One of my favourites is actually the Prayer to St. Michael. I never learned it as a child because I didn’t grow up Catholic. But now I frequently call on the archangel to come to my defence, to do battle with the forces of evil that seem to be so prevalent in the world. It’s easy to memorize and a great one to teach your kids. Religion or catechism classes are few and far between, so it’s up to each of us to take the initiative to learn prayers and teach them to our children. That way, it will be there when you need it – like a prayer in your back pocket.

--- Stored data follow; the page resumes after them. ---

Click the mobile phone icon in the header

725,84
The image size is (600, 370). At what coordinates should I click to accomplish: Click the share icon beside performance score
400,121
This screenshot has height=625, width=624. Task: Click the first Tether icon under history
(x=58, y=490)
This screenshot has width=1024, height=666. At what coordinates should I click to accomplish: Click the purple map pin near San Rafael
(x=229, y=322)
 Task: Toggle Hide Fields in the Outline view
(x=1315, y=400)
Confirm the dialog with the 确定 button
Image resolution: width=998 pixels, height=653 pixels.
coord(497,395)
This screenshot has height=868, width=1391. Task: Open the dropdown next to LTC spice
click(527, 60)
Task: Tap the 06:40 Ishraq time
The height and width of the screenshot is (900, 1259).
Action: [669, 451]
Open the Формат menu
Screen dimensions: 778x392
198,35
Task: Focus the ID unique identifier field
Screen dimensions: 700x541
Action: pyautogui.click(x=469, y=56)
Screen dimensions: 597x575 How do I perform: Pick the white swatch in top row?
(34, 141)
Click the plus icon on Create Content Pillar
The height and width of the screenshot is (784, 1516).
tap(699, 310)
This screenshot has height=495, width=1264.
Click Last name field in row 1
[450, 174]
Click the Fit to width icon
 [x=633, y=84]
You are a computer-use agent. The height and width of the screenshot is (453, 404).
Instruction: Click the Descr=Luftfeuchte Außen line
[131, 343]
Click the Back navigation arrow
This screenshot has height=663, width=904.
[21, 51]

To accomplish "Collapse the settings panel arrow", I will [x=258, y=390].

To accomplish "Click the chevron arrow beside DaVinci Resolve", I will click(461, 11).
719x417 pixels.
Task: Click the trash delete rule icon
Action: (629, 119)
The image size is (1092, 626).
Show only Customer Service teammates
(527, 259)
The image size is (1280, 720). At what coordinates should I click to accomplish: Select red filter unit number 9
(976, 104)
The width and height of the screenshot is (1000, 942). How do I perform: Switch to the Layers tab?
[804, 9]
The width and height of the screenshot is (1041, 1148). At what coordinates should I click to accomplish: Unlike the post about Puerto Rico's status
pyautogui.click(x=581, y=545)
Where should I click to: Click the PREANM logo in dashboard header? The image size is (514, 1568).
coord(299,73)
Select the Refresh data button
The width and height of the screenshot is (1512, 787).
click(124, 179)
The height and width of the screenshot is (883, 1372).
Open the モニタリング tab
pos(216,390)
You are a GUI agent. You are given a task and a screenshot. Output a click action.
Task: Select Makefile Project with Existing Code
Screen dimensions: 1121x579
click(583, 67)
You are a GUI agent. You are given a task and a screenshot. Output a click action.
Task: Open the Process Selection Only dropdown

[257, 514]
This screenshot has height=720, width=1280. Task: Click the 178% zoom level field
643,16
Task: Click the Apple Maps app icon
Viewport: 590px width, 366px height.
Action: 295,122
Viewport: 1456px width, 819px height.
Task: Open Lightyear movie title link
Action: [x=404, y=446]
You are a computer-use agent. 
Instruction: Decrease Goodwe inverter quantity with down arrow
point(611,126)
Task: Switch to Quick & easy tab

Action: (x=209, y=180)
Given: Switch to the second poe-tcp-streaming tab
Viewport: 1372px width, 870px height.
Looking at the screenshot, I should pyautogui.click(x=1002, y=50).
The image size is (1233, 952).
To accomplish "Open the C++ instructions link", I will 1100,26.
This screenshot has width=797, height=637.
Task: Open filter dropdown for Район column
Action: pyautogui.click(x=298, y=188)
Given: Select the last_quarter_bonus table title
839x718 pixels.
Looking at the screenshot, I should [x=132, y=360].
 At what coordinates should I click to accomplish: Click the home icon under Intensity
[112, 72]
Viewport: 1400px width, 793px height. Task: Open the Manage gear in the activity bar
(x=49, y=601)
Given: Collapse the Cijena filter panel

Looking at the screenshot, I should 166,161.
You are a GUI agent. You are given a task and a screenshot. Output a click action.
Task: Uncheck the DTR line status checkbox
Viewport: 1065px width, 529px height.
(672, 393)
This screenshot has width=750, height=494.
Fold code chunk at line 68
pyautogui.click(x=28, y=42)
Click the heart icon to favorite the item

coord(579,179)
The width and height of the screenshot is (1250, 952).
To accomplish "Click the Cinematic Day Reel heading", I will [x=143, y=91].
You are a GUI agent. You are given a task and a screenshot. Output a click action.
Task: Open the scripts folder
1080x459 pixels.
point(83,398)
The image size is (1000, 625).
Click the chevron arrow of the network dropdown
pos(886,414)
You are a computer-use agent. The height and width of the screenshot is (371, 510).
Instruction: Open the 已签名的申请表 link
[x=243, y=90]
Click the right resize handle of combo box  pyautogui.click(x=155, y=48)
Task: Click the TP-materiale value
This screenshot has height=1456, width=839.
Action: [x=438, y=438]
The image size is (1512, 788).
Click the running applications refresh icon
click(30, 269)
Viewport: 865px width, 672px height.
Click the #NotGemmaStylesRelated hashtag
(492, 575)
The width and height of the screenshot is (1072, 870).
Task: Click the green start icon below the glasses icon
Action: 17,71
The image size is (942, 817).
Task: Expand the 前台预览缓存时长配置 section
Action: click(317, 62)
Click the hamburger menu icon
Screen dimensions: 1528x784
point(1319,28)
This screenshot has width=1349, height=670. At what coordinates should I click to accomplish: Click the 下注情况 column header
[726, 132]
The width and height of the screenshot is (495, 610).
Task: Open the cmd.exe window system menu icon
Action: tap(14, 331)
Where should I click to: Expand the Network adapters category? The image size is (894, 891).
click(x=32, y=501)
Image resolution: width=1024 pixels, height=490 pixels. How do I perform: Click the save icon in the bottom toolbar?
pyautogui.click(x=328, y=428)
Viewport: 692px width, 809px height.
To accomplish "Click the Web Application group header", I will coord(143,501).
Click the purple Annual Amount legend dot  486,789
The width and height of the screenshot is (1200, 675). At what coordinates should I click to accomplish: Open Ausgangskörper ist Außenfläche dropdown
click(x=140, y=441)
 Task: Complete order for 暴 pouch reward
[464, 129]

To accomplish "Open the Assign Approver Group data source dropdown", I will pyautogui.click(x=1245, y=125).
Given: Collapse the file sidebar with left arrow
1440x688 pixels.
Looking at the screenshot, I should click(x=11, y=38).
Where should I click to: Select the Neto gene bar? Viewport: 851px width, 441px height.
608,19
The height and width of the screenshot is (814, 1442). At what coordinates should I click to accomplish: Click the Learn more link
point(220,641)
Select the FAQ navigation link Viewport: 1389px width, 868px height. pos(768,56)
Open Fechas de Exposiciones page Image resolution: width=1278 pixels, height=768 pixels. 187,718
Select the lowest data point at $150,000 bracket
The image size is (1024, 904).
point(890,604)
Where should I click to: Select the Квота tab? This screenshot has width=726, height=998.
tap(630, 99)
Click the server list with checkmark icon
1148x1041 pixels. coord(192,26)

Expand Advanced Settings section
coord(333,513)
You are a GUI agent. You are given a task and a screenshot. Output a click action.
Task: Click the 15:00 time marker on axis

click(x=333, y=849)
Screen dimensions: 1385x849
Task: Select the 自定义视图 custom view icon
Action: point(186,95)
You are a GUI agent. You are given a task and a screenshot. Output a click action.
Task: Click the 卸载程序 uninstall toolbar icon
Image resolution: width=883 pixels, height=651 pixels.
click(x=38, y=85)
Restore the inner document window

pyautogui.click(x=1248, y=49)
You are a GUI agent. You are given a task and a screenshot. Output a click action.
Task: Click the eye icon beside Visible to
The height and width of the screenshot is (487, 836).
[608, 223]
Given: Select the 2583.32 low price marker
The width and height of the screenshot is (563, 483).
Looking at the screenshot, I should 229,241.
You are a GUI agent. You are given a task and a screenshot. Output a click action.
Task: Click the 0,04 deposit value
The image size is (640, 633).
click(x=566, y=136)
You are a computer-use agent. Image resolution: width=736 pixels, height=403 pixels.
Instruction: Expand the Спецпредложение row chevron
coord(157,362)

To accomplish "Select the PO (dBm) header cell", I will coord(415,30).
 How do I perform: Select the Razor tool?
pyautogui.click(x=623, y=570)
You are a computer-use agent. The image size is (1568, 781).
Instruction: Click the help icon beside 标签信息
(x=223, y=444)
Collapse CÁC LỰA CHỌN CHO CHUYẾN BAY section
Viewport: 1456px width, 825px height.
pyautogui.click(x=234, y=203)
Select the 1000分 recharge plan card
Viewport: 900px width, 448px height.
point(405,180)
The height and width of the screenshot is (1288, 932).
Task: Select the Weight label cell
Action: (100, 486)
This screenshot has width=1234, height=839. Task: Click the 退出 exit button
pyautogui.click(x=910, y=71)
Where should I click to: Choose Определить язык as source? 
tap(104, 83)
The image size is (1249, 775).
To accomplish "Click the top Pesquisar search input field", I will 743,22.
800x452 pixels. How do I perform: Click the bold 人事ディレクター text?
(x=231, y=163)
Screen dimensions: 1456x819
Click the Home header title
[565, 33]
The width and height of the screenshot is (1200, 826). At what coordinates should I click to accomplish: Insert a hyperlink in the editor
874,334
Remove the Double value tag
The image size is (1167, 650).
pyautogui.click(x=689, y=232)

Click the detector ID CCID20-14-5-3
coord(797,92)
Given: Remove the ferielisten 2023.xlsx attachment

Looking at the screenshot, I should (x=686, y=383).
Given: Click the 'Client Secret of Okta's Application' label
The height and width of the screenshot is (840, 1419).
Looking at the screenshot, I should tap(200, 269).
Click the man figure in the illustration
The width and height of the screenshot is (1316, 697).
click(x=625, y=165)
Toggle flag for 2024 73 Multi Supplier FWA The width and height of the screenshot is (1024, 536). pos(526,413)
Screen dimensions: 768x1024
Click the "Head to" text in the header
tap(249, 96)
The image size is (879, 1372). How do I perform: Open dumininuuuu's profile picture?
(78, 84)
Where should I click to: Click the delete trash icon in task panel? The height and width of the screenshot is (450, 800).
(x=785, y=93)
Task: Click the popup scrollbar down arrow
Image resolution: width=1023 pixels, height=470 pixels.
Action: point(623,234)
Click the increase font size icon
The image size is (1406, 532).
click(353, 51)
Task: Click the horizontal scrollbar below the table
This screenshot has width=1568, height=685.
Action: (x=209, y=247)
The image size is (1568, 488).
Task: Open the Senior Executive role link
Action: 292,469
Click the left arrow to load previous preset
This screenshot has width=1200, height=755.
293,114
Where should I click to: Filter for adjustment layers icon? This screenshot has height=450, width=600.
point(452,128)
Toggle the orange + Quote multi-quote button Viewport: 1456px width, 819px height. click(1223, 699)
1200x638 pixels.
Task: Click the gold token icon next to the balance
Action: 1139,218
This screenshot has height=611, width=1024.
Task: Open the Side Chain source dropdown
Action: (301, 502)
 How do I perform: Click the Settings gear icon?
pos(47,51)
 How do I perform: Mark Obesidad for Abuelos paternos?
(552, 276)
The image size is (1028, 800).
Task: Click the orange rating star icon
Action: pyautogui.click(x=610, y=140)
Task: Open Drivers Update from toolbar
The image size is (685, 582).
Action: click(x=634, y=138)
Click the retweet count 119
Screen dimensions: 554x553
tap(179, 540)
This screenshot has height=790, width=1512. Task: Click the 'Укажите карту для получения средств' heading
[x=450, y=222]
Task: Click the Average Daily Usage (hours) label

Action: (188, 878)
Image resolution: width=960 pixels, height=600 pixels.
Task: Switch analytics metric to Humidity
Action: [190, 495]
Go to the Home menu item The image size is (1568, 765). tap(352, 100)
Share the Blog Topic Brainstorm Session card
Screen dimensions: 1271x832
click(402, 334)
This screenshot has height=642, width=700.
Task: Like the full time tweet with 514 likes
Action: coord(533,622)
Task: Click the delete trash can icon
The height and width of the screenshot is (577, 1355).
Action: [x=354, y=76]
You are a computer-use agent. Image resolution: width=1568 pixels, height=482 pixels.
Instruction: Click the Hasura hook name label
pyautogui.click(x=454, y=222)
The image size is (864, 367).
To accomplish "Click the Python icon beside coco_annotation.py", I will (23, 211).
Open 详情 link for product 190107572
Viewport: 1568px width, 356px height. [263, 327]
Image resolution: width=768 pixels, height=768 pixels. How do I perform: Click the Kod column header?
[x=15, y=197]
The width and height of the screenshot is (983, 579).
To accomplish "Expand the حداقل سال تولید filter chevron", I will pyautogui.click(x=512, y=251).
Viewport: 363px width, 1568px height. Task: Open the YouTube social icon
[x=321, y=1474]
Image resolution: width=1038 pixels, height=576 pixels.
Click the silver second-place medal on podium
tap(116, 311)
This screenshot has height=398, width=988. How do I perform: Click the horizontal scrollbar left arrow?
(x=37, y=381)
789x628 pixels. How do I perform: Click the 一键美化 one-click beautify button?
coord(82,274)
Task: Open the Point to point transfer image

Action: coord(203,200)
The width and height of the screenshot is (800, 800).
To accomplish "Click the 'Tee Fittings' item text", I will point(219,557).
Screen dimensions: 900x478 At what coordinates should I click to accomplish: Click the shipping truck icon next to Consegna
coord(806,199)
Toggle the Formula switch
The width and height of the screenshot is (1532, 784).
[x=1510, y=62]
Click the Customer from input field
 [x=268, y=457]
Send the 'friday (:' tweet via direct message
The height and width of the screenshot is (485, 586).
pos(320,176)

Perhaps one of my fondest memories of prayer was when my son was in grade three, attending a Catholic school near our home. We were living in Texas at the time and a tornado had been spotted in the area. The school had decided to close early and asked parents to come pick up their kids right away. Fighting traffic and barely able to see past the rain, hail, and dark sky, I was a nervous wreck by the time I arrived. But when I walked into the school, it was an entirely different scene. It was peaceful and quiet. The children were all sitting on the floor lining the hallway, and they were praying the rosary. What a sight! I’ll never forget the sound of those sweet, little voices reciting the prayers all together in unison. It was beautiful and powerful. I began to pray, too, and almost immediately my breathing slowed and the pounding of my heart returned to normal. The calm and peace that came over me was supernatural, transforming.
Of course, formal prayer can and should be incorporated into our lives at other times, too – not only in moments of distress. When we are struck by the beauty of creation or see God’s hand at work, we can take a moment to praise and thank Him for His wisdom. Consider the response of the Blessed Virgin Mary, when the angel came to tell her that God wanted her to bear His Son. In that moment, she gave us the beautiful prayer of thanksgiving that we find in Luke 1, the Magnificat, which can become our prayer, too.3 The Scriptures are, in fact, filled with prayers. And the Psalms are considered the “masterwork of prayer in the Old Testament.”4 But any passage can become a prayer, and it’s so helpful to commit a few to memory. Wouldn’t it be nice to have a verse or two come to mind in the midst of sorrow (or joy), as a way to unite ourselves to the Lord? And isn’t this really all prayer is – consciously raising our hearts and minds to God?5
When you really get down to it, prayer has less to do with words and more to do with the disposition of our hearts – the humility and sincerity with which we approach God. Ultimately whether we pray spontaneously or from memory, aloud or in silence, alone or in community, God knows when we are ‘heaping up empty phrases’ or being sincere.6 We tend to equate eloquence with piety, but this isn’t necessarily the case. Memorized prayers can be every bit as heartfelt and meaningful as spontaneous ones. What’s more, when we join our hearts, minds, and voices in prayer, we become what we profess: in essence, one voice – the Body of Christ.
– Kelley Holy
1 Scott Hahn, Hail, Holy Queen: The Mother of God in the Word of God (New York: Doubleday, 2001), 167.
2 Cf. Luke 11:1 and Matthew 6:9-13.
3 See Luke 1:46-55.
4 CCC, 2585.
5 Cf. CCC, 2559.
6 Cf. Matthew 6:7.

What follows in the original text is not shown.